El hecho de que sintamos cierta medida de miedo no significa que no tengamos fe; simplemente significa que nuestra fe aún no es perfecta. Nuestra carne temporal está rota y débil, y Dios lo sabe. Es por eso que “no nos dio un espíritu de cobardía, sino de poder, de amor y de dominio propio” (2 Timoteo 1:7). Cuando miramos a Dios con fe, su Espíritu nos da la fuerza para actuar desde una perspectiva eterna y para resistir acobardarnos en nuestra fragilidad temporal.
Empezar Caminar
Por supuesto, hay un miedo que debemos poseer, un sentimiento que recuerda el miedo que nos golpea las rodillas al que nos enfrentaríamos estando parados sobre una cinta de nailon sobre el Gran Cañón.

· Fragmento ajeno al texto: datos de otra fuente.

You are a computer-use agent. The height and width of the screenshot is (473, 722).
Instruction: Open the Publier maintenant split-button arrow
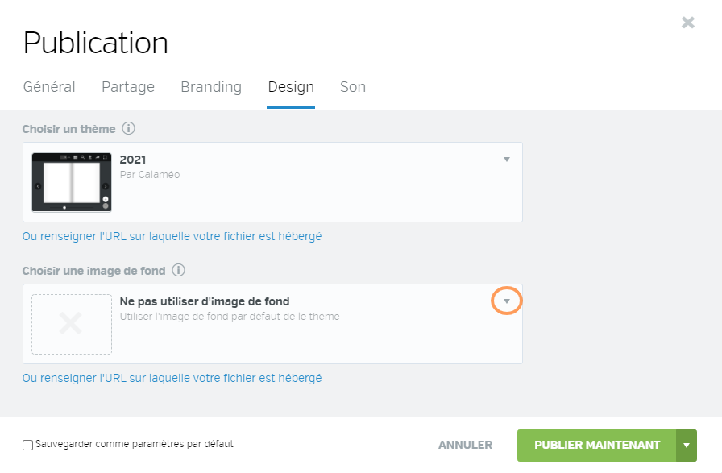pos(687,446)
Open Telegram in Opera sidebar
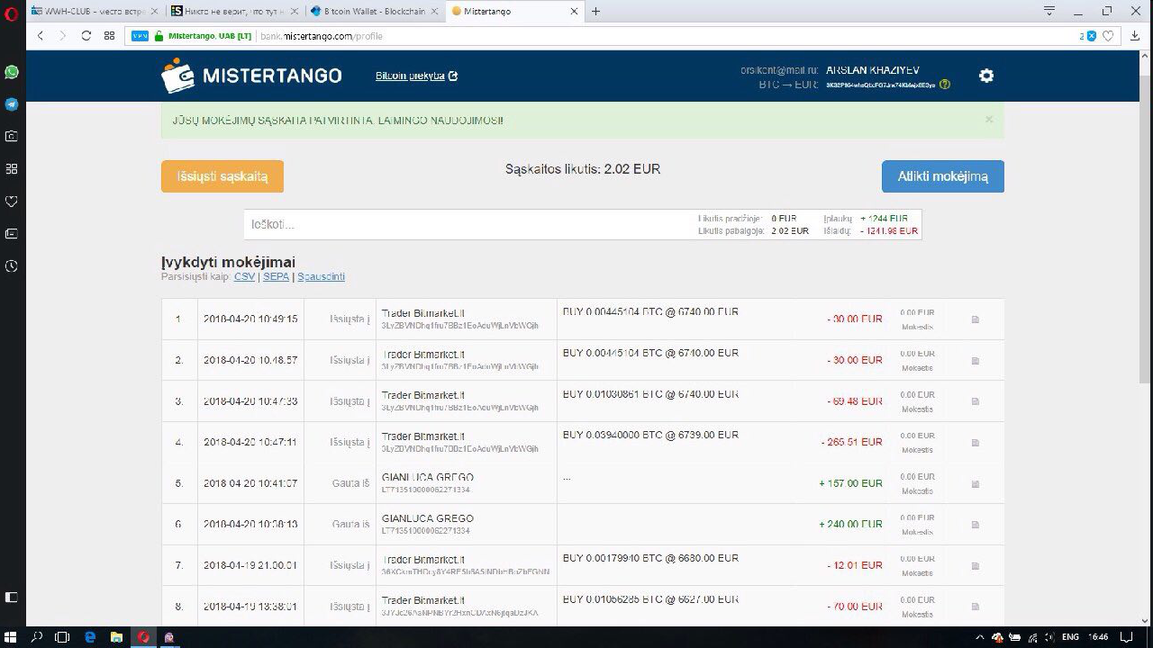The height and width of the screenshot is (648, 1153). (12, 104)
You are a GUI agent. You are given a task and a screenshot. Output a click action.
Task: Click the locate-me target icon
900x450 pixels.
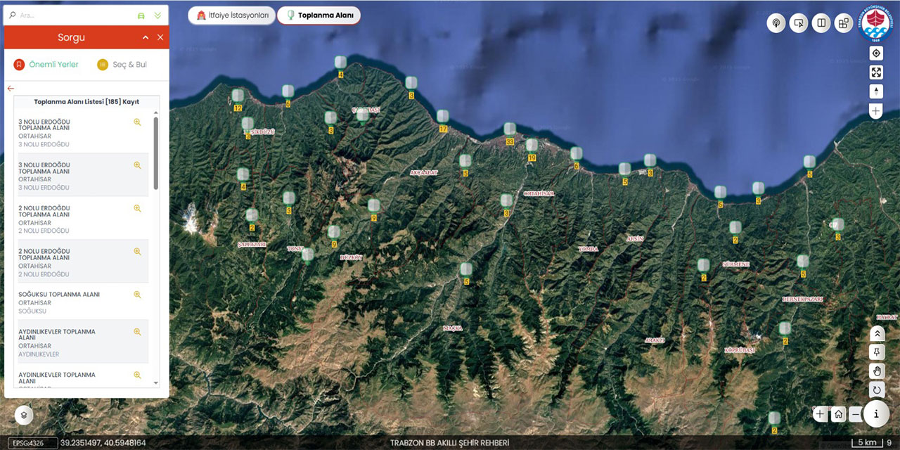876,54
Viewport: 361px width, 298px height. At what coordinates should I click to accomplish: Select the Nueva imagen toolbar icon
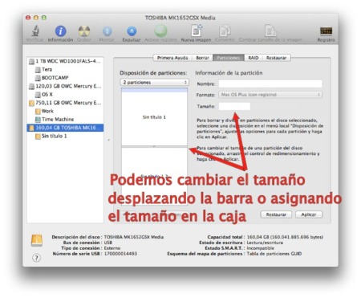(197, 31)
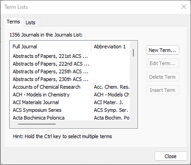Choose Abstracts of Papers, 225th ACS row
The width and height of the screenshot is (191, 165).
pyautogui.click(x=50, y=72)
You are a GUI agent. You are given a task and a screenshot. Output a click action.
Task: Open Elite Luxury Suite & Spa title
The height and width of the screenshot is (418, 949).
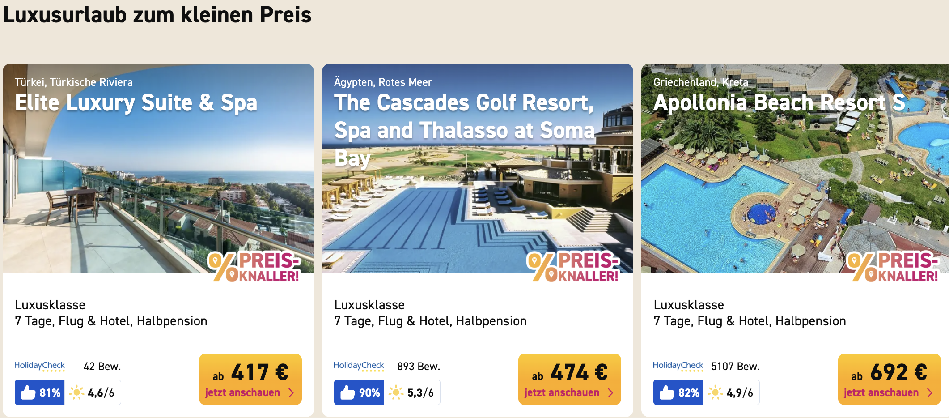pyautogui.click(x=136, y=103)
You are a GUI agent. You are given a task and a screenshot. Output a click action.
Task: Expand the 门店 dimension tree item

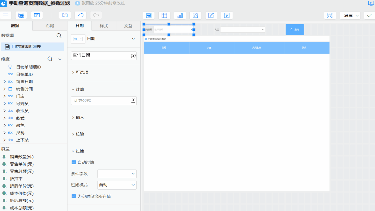(4, 96)
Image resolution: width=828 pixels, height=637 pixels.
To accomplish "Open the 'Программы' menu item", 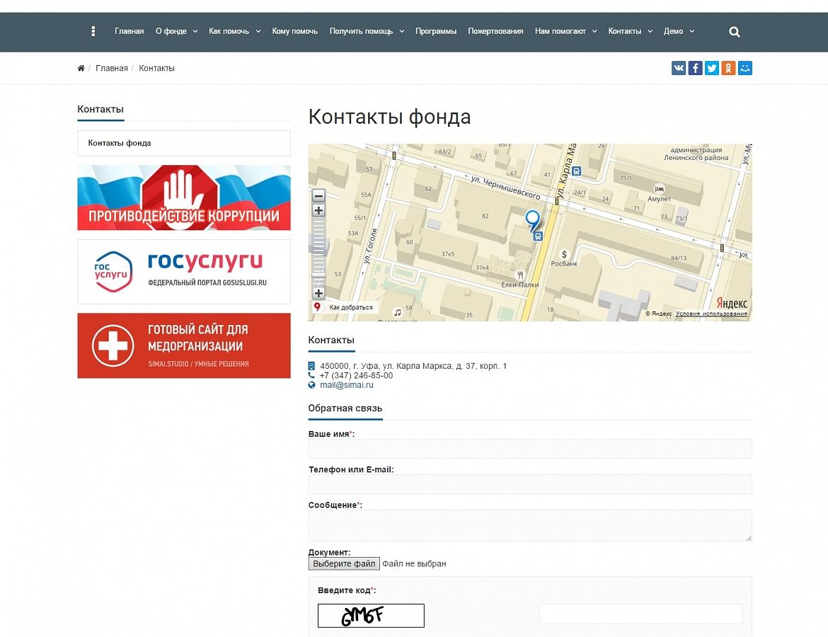I will pos(436,31).
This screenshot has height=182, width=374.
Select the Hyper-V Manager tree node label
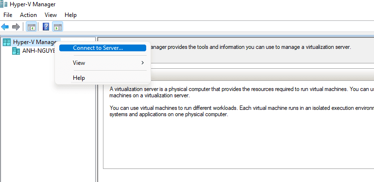click(x=34, y=42)
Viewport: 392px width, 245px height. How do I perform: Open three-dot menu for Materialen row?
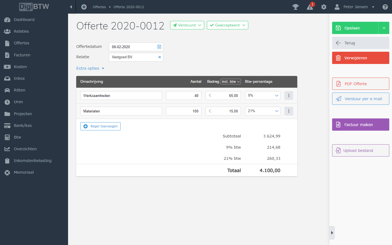coord(289,111)
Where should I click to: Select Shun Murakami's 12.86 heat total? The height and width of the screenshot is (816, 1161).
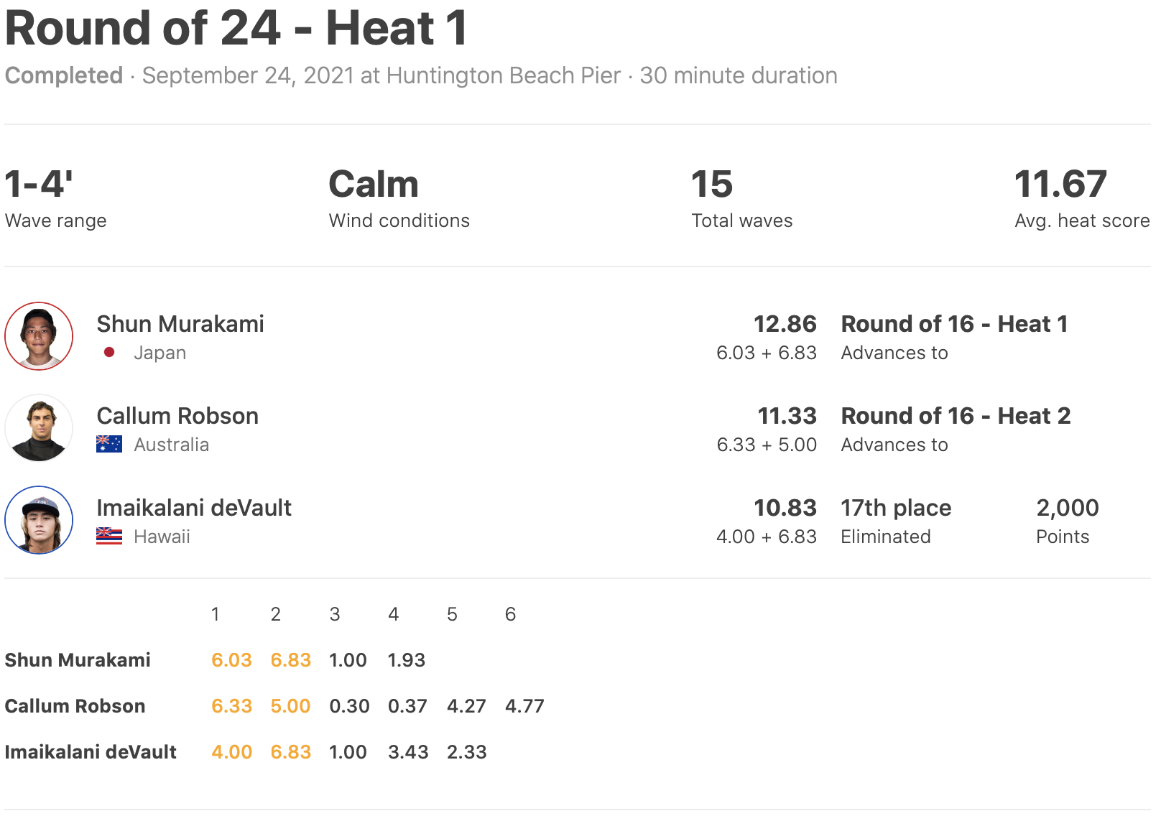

Ese es el temor ante la presencia de un Dios santo (Salmo 102:15). Dios quiere que este terrible miedo alimente nuestras almas.
“Si muriera, si viviera, si sufriera, si mi calidad de vida decayera, todavía lo tendría”.
Sin embargo, frente a todos nuestros temores terrenales, Dios tiene la intención de que confiemos en su promesa en Josué 1:9: “¿No te lo he mandado? Se fuerte y valiente. No temas ni desmayes, porque el Señor tu Dios estará contigo dondequiera que vayas”. Aunque podemos sentir miedo, no debemos permitir que ese miedo determine cómo actuamos. Nuestro Dios nos está guiando en la cuerda floja, y él mismo calmará nuestros miedos mientras tomamos su mano y comenzamos a caminar.